Start of Block

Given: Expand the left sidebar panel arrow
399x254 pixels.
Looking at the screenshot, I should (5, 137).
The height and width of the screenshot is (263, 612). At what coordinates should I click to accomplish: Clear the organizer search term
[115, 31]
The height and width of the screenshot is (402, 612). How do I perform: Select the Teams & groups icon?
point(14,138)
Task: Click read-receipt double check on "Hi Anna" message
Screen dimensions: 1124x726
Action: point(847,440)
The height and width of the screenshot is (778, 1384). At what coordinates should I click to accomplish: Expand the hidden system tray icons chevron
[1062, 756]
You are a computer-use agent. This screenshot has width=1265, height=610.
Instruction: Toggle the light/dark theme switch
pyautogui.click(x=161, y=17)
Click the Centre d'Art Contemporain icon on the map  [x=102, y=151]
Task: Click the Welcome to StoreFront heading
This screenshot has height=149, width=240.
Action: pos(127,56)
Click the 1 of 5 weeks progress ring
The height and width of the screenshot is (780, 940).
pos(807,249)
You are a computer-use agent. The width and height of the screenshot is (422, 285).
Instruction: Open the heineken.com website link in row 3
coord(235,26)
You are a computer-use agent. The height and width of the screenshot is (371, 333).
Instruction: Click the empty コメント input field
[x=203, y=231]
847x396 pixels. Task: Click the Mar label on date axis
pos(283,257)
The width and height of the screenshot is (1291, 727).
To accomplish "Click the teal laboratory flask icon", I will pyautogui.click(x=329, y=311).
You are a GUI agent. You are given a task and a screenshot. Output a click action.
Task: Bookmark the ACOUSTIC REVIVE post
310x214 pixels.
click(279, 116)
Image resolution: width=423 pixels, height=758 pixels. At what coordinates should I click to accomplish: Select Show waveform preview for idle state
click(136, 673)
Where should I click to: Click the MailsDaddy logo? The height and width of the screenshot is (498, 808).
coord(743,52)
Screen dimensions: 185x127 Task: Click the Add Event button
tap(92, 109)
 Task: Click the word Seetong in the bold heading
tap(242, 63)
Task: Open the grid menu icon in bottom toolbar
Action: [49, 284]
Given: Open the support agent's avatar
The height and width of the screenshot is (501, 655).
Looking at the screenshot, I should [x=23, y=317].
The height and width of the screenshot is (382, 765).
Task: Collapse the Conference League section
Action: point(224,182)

End of Block

All entries must come back exactly as they were written.

* **Completed exercise**
Given: Expand the left sidebar panel arrow
399x254 pixels.
Looking at the screenshot, I should (5, 137).
The height and width of the screenshot is (263, 612). At what coordinates should I click to accomplish: Clear the organizer search term
[115, 31]
The height and width of the screenshot is (402, 612). How do I perform: Select the Teams & groups icon?
point(14,138)
Task: Click read-receipt double check on "Hi Anna" message
Screen dimensions: 1124x726
Action: point(847,440)
The height and width of the screenshot is (778, 1384). At what coordinates should I click to accomplish: Expand the hidden system tray icons chevron
[1062, 756]
You are a computer-use agent. This screenshot has width=1265, height=610.
Instruction: Toggle the light/dark theme switch
pyautogui.click(x=161, y=17)
Click the Centre d'Art Contemporain icon on the map  [x=102, y=151]
Task: Click the Welcome to StoreFront heading
This screenshot has height=149, width=240.
Action: pos(127,56)
Click the 1 of 5 weeks progress ring
The height and width of the screenshot is (780, 940).
pos(807,249)
You are a computer-use agent. The width and height of the screenshot is (422, 285).
Instruction: Open the heineken.com website link in row 3
coord(235,26)
You are a computer-use agent. The height and width of the screenshot is (371, 333).
Instruction: Click the empty コメント input field
[x=203, y=231]
847x396 pixels. Task: Click the Mar label on date axis
pos(283,257)
The width and height of the screenshot is (1291, 727).
To accomplish "Click the teal laboratory flask icon", I will pyautogui.click(x=329, y=311).
You are a GUI agent. You are given a task and a screenshot. Output a click action.
Task: Bookmark the ACOUSTIC REVIVE post
310x214 pixels.
click(279, 116)
Image resolution: width=423 pixels, height=758 pixels. At what coordinates should I click to accomplish: Select Show waveform preview for idle state
click(136, 673)
Where should I click to: Click the MailsDaddy logo? The height and width of the screenshot is (498, 808).
coord(743,52)
Screen dimensions: 185x127 Task: Click the Add Event button
tap(92, 109)
 Task: Click the word Seetong in the bold heading
tap(242, 63)
Task: Open the grid menu icon in bottom toolbar
Action: [49, 284]
Given: Open the support agent's avatar
The height and width of the screenshot is (501, 655).
Looking at the screenshot, I should [x=23, y=317].
The height and width of the screenshot is (382, 765).
Task: Collapse the Conference League section
Action: point(224,182)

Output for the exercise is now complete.